Читаем Доктор Фаустус полностью

Оно имеет приблизительно ту же форму, что плоские карманные часы, то есть округло, причём длина окружности значительно превосходит толщину — не то чтобы неизмеримый, но чудовищно огромный вращающийся диск, состоящий из концентрированных масс звёзд, созвездий, звёздных скоплений, двойных звёзд, описывающих друг подле друга эллиптические орбиты, туманностей, светлых туманностей, кольцевидных туманностей, туманных звёзд и так далее. Этот диск, однако, подобен только кругу, который представляет собой плоскость сечения разрезанного пополам апельсина, ибо находится в оболочке других звёзд, каковая опять-таки измерима, но ещё более чудовищно велика. В пределах её пространств, преимущественно пустых, наличные объекты распределены таким образом, что в целом эта структура образует шар. Глубоко внутри этого немыслимо огромного полого шара, входя в состав уплотнённого, кишащего мирами диска, помещается одна из второстепенно-ничтожных, с трудом различимых и едва ли достойных упоминания неподвижных звёзд, вокруг которой, наряду с другими своими собратьями — большими и меньшими, — шныряют Земля и Луна. «Солнце», никоим образом не заслуживающее заглавной буквы, — раскалённый до 6000 градусов на поверхности газовый шар диаметром всего лишь в полтора миллиона километров — отстоит от центра наибольшего сечения Галактики как раз на её толщину, а именно на 30000 световых лет.

Общее моё образование позволило мне связать с этими двумя словами «световой год» какое-то приблизительное понятие. Понятие было, разумеется, пространственное: термин обозначал расстояние, проходимое в течение одного полного земного года светом при свойственной ему скорости — я имел о ней весьма смутное представление, но Адриан точно назвал цифру по памяти — 297600 километров в секунду. Световой год равнялся, стало быть, примерно 9,5 триллиона километров, и значит, эксцентриситет нашей солнечной системы исчислялся цифрой в 30000 раз большей, тогда как общий диаметр полого шара Галактики составлял 200000 световых лет.

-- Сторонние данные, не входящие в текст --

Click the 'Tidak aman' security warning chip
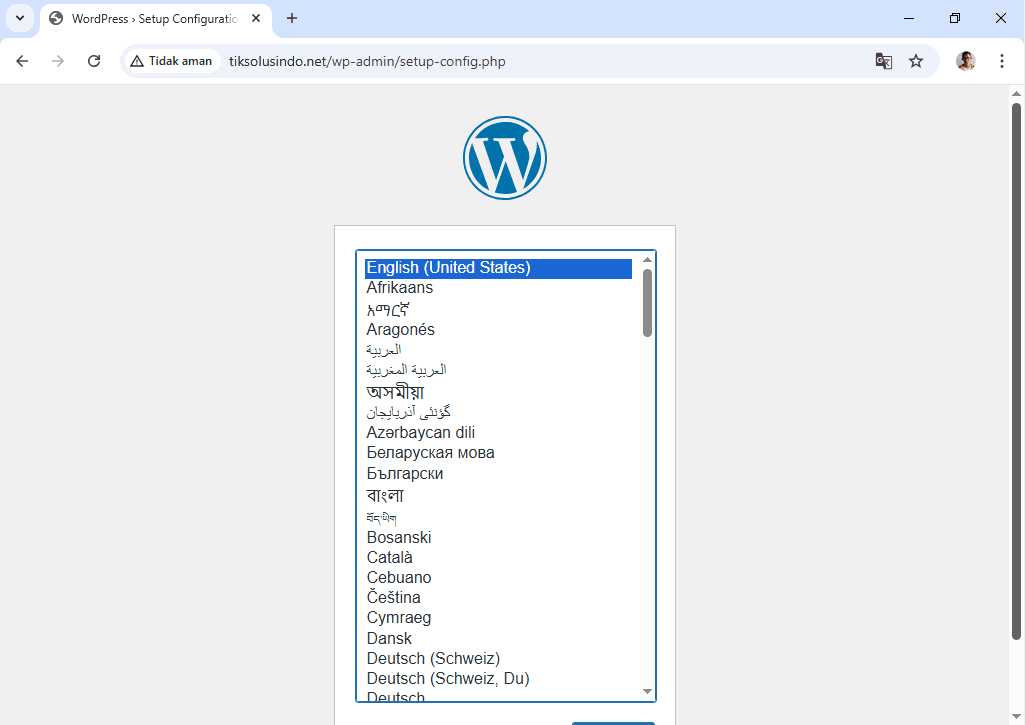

Нет, он не был неизмерим, но измерялся такими из ряда вон выходящими категориями. Что можно сказать о подобной атаке на человеческий разум? Я, признаться по чести, так уж устроен, что могу только недоумённо и, пожалуй, немного пренебрежительно пожать плечами, когда заходит речь о нереализуемо-сверхимпозантном. Восхищение величием, восторги по его адресу, покорённость им — всё это, несомненно, услада для души, возможная, однако, лишь до тех пор, пока мы остаёмся в кругу осязаемо-земных и человеческих соотношений. Пирамиды величественны, Монблан и интерьер собора св. Петра величественны, если не лучше вообще приберечь этот эпитет для области нравственного, для величия сердца и мысли. Исчисление вселенского простора — не более чем оглушительная бомбардировка нашего ума цифрами, отягощёнными кометными хвостами десятков нулей, как будто и не имеющими ничего общего с мерой и разумом. В этом чудовище нет ничего, что говорило бы людям моего толка о добре, красоте или величии, и никогда не понять мне той готовности воскликнуть: «Осанна!» — которую вызывают у некоторых так называемые «творения божии», относящиеся к небесной механике. Да и следует ли вообще считать творением божиим институцию, по адресу которой можно с одинаковым правом воскликнуть: «Осанна!» — и пробормотать: «Ну, что ж»? Второе мне кажется более правомерным ответом на десятки нулей, сопровождающих единицу или даже семёрку, что, в сущности, уже совершенно безразлично, и я не вижу никаких оснований молитвенно падать ниц перед квинтиллионом.